Bölüm 1633 - Yenilgiden Kaçan



Yun Che'nin "yardımı" olmadan, Yao Die ve Qianye Ying'er bir kez daha bir çıkmaza kilitlendi. Alem kralları tarafından yapılan bariyere güç patlamaları sıçradı ve sürekli olarak küçülmesine neden oldu.



Ancak, herkesin beyninde çok şiddetli bir felaketin Göksel İmparatorluk Alemi'ne çarpmak üzere olduğuna dair kötü bir his uyandı.



Yao Die’nin hedefi Yun Che idi ve aslında, kimsenin karşılaşmalarına müdahale etmesine asla izin vermemişti. Ancak, Qianye Ying'er'in tamamen beklenmedik gücü ve Yun Che'den gelen tuhaf destek nedeniyle, Yan Sangeng'in katılmasını durdurmamıştı. Ama yine de yine hayal gücünü aşan bir sahneye tanıklık etmişti.



Yun Che, Yan Sangeng'in saldırılarını iki kez atlatmıştı, ancak şimdi anlaşılıyordu ki, bu ilk iki hamlenin, kılıcıyla yıldırım hızında saldırıyı yapabilmek için yaptığı birer numaraydı. Bu aynı zamanda Yun Che'nin genellikle savaştığı yoldu.



Bu kesinlikle dahice bir strateji veya bir taktik değildi. Pratik olarak bu bir çok savaştan canlı çıkmış güç merkezlerine, yapılmış bir şaka gibi kabul edilebilir. Ama Yun Che bunu asla başarısızlığa çekmemişti. Kaynak yolunda on binlerce yıllık deneyime sahip yedinci seviye bir İlahi Usta olan Yan Sangeng gibi biri bile bu numaraya düşmüştü.



Onun bu taktiği, bu tekniğin yüce ustalığı nedeniyle başarılı olmamıştı. Bunun yerine, kaynak enerji aurasının doğası çok aldatıcı ve hileli olduğu için olmuştu. Aslında, bu öyle bir şeydi ki, bir kaynak gelişimcisinin bilgisini bile sayısız kez aştığı söylenebilecek bir durumdu. Açıkça söylemek gerekirse, bir karınca ne kadar güçlü olursa olsun, bir canavarın tüm gücünü kullanması sağlamak bir kenara, canavarın ihtiyatlı davranmasını bile sağlayamazdı.
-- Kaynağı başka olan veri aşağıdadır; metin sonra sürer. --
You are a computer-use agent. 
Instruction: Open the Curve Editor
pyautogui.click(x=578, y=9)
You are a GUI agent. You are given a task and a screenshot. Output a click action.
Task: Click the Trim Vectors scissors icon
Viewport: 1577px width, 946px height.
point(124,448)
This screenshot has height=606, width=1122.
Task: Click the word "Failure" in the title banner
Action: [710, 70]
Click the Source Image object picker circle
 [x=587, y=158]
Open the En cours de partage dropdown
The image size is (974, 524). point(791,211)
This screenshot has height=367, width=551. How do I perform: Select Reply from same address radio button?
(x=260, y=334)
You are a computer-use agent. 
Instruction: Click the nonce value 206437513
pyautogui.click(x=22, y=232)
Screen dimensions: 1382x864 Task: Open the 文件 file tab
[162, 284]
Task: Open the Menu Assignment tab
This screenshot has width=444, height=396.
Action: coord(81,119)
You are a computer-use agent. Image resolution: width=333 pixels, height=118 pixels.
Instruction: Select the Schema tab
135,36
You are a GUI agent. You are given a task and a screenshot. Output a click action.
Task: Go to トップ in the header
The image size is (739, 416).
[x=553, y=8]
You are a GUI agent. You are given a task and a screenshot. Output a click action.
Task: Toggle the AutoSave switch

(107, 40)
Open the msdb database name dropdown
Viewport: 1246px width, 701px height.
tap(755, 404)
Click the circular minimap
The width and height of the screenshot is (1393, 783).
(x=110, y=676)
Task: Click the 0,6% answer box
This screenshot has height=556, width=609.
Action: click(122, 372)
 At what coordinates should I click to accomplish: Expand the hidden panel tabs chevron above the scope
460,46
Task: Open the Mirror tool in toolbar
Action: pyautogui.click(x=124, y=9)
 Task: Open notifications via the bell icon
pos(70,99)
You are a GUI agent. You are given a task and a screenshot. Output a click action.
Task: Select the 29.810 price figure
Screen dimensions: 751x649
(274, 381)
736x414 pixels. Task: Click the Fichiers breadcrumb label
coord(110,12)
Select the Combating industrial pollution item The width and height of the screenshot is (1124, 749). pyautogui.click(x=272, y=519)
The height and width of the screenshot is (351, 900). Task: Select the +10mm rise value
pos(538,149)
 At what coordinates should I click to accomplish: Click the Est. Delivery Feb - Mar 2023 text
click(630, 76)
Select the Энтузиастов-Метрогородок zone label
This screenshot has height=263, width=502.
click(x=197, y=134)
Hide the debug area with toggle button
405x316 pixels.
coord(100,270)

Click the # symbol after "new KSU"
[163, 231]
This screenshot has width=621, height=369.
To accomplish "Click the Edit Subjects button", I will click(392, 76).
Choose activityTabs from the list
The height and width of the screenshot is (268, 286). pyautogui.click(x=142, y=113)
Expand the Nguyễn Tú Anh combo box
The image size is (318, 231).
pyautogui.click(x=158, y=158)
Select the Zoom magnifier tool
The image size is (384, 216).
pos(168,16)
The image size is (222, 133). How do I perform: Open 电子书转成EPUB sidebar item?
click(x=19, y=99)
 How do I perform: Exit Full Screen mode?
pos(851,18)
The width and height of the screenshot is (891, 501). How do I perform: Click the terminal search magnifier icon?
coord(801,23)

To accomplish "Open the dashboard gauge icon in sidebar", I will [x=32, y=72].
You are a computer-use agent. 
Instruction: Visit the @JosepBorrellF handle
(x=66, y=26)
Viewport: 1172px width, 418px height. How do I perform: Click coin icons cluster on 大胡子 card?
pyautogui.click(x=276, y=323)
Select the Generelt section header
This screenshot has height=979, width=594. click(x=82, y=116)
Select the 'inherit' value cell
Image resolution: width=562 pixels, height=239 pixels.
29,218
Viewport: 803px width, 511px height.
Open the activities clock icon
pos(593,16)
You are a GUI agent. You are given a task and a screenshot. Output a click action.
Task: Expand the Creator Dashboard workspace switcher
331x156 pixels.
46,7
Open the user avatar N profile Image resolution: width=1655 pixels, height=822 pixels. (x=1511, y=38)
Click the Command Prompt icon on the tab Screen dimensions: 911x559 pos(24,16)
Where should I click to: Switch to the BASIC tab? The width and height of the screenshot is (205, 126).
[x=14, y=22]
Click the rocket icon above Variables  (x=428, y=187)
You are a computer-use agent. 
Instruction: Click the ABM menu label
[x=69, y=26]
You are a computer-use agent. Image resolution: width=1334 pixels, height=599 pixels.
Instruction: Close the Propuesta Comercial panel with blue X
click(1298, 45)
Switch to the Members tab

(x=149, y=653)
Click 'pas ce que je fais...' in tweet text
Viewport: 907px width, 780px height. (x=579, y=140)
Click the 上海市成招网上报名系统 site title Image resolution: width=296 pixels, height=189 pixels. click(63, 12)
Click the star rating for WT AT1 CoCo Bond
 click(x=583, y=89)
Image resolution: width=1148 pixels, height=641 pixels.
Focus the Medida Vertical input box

Dahası, bu karınca tamamen kısıtlanmış ve hareketsiz hale getirilmişti.



Diğer taraftan, Yan Sangeng, Yun Che tehlikesine karşı ne kadar hazırlıksız veya dikkatsiz olursa olsun, sonuçta o yine de bir seviye yedi İlahi Usta'ydı! Bir kişi bu seviyeye ulaştığında, vücutlarının gücü ve kaynak enerjilerinin koruyuculuğu normal bir insanın hayal gücünün sınırlarını aşardı.



Yine de... Yun Che'nin kılıcı tarafından mı ezilmişti!? Tek bir saldırı sonrası!?



GÜM!



Büyük bir patlama havada yankılandı, kara sis ve siyah bulutlar aynı anda patladı. Sanki gökyüzünde eşsiz derecede korkunç bir çatlak açılmış gibiydi. Qianye Ying’er etrafında döndü, vücudu yanıp söndü ve Yun Che’nin yanında belirdi. Cadı Yao Die de ona saldırmaya devam etmedi. Onun yerine, Yun Che'ye ve Yan Sangeng'e baktı, gözlerinde şaşkınlığın bambaşka bir formu görülüyordu.



Yun Che'nin kaynak enerjisi bir an için patlak verdi, hala yedinci seviye İlahi Egemen aurasını yayıyordu. Ancak, aurası çılgına döndüğünde, bu sanki sayısız yedinci seviye İlahi Egemen aynı anda güçlerini patlatmış gibi olmuştu. O kadar güçlü ve dinçti ki, Yan Sangeng'in, seviye yedi İlahi Usta'nın gücünden daha zayıf hissettirmiyordu!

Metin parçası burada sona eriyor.